Reproduisez intégralement, sans aucune modification, l'extrait sur le cinéma indien.

#### EXTRAIT DU DOCUMENT:
┄┄┄┄┄┄┄┄┄┄┄┄┄┄┄┄┄┄┄┄
Adoor Gopalakrishnan / Jahnu Barua North East by South West

[Cinéma]

L’unité du cinéma indien se manifeste par la quantité impressionnante de films produits, la richesse de son répertoire et la place éclatante qu’il occupe dans l’histoire du cinéma mondial. Cependant, sa présence est aussi étroitement liée aux spécificités de ses modes de création et de diffusion, tous deux redevables à l’immensité de
son territoire, la diversité et la vivacité de ses traditions culturelles, le particularisme de ses régions, la multiplicité de ses langues. De ce fait, nous avons choisi de montrer les films de deux cinéastes, ayant tous deux reçu la même formation au Film Institute de Pune, mais que séparent leur ancrage géographique et historique dans leur
État natal respectif (l’Assam au Nord-Est de l’Inde et le Kerala au Sud-Ouest) et la langue parlée dans leurs films
(l’assamais et le malayalam).
┄┄┄┄┄┄┄┄┄┄┄┄┄┄┄┄┄┄┄┄
#### DONNÉES FOURNIES:
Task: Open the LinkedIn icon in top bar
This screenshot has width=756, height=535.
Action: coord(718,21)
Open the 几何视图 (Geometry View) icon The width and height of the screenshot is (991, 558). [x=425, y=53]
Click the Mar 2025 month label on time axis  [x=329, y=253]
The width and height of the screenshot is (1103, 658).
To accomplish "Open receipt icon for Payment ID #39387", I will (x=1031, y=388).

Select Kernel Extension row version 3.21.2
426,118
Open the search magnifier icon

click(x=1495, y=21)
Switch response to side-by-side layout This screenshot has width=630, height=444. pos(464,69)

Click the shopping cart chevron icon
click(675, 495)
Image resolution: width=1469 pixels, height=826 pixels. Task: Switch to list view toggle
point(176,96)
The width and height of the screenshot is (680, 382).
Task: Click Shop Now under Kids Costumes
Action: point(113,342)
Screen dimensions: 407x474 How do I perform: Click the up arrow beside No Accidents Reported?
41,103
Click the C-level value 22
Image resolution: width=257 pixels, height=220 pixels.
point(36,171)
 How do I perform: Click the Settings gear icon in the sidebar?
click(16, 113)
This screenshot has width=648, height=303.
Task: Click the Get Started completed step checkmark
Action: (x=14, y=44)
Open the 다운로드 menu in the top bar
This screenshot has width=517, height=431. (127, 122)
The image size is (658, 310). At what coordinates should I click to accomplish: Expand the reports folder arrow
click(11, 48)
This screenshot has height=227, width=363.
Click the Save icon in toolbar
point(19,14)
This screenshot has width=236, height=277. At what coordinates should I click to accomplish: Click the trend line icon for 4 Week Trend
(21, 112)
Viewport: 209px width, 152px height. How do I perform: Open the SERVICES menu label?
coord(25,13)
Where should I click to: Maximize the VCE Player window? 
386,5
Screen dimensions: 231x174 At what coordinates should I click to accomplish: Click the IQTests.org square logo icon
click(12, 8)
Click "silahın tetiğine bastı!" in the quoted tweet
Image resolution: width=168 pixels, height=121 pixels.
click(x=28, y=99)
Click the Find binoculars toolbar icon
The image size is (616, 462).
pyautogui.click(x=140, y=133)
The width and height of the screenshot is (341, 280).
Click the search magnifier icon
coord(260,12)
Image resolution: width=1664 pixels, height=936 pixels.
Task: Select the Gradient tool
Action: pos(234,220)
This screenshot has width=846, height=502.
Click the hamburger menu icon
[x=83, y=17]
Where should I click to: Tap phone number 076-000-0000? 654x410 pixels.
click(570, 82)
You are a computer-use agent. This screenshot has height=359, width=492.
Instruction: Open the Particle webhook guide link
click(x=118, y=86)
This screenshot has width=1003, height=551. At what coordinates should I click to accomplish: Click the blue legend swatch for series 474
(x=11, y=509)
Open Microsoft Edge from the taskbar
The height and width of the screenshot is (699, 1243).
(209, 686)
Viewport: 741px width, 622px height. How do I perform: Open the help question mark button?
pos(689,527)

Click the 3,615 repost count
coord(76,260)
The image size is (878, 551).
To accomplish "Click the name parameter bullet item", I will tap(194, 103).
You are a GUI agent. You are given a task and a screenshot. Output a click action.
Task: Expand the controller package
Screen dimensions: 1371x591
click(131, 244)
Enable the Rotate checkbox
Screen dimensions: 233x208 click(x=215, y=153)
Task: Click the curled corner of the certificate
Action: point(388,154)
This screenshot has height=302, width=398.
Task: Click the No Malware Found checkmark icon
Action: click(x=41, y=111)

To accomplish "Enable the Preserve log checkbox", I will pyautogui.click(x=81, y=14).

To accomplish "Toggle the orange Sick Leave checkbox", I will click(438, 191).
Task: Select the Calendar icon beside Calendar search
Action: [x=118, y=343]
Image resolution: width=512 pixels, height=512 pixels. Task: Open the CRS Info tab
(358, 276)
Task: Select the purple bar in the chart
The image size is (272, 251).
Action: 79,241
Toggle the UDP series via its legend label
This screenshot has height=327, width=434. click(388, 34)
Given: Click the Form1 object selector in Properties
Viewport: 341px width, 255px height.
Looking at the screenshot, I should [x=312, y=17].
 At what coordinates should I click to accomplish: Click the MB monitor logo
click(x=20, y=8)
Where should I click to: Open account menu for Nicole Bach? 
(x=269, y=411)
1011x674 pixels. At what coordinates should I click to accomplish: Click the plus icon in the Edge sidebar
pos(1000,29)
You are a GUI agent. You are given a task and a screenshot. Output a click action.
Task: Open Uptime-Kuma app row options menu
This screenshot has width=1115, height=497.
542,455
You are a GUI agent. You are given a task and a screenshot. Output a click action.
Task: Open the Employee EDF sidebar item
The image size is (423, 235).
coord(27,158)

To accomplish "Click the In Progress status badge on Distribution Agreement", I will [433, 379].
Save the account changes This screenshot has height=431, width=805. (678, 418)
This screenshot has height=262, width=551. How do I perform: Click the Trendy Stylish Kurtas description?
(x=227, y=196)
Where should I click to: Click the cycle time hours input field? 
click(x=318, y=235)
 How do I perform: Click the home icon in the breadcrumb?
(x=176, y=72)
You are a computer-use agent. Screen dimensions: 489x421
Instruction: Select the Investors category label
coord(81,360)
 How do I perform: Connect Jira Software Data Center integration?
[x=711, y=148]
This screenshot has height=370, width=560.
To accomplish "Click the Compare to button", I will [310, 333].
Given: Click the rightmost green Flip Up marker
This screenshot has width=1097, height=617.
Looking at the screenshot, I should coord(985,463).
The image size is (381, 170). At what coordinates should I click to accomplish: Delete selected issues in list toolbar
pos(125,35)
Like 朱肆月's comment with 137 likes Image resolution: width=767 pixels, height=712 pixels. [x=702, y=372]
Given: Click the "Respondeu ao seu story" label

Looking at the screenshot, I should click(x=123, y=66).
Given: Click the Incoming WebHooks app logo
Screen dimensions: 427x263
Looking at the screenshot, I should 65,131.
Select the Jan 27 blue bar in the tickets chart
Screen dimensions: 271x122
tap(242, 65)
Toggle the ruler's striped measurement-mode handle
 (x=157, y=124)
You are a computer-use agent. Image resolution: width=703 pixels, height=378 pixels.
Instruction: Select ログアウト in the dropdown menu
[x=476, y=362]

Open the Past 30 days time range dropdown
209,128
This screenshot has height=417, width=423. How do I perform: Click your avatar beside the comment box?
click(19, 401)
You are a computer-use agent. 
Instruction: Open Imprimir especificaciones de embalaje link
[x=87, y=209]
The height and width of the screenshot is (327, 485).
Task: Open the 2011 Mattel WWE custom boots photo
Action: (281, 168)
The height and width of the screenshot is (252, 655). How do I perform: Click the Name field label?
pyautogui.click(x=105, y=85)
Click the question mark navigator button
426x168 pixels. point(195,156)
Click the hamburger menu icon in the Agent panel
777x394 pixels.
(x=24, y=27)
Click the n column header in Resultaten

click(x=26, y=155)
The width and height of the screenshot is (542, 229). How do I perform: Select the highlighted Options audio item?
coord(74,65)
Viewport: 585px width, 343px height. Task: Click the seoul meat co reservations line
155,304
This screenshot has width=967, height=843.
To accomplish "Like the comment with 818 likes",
┄┄┄┄┄┄┄┄┄┄┄┄┄┄┄┄┄┄┄┄
#### CORRIGÉ:
Adoor Gopalakrishnan / Jahnu Barua North East by South West

[Cinéma]

L’unité du cinéma indien se manifeste par la quantité impressionnante de films produits, la richesse de son répertoire et la place éclatante qu’il occupe dans l’histoire du cinéma mondial. Cependant, sa présence est aussi étroitement liée aux spécificités de ses modes de création et de diffusion, tous deux redevables à l’immensité de
son territoire, la diversité et la vivacité de ses traditions culturelles, le particularisme de ses régions, la multiplicité de ses langues. De ce fait, nous avons choisi de montrer les films de deux cinéastes, ayant tous deux reçu la même formation au Film Institute de Pune, mais que séparent leur ancrage géographique et historique dans leur
État natal respectif (l’Assam au Nord-Est de l’Inde et le Kerala au Sud-Ouest) et la langue parlée dans leurs films
(l’assamais et le malayalam).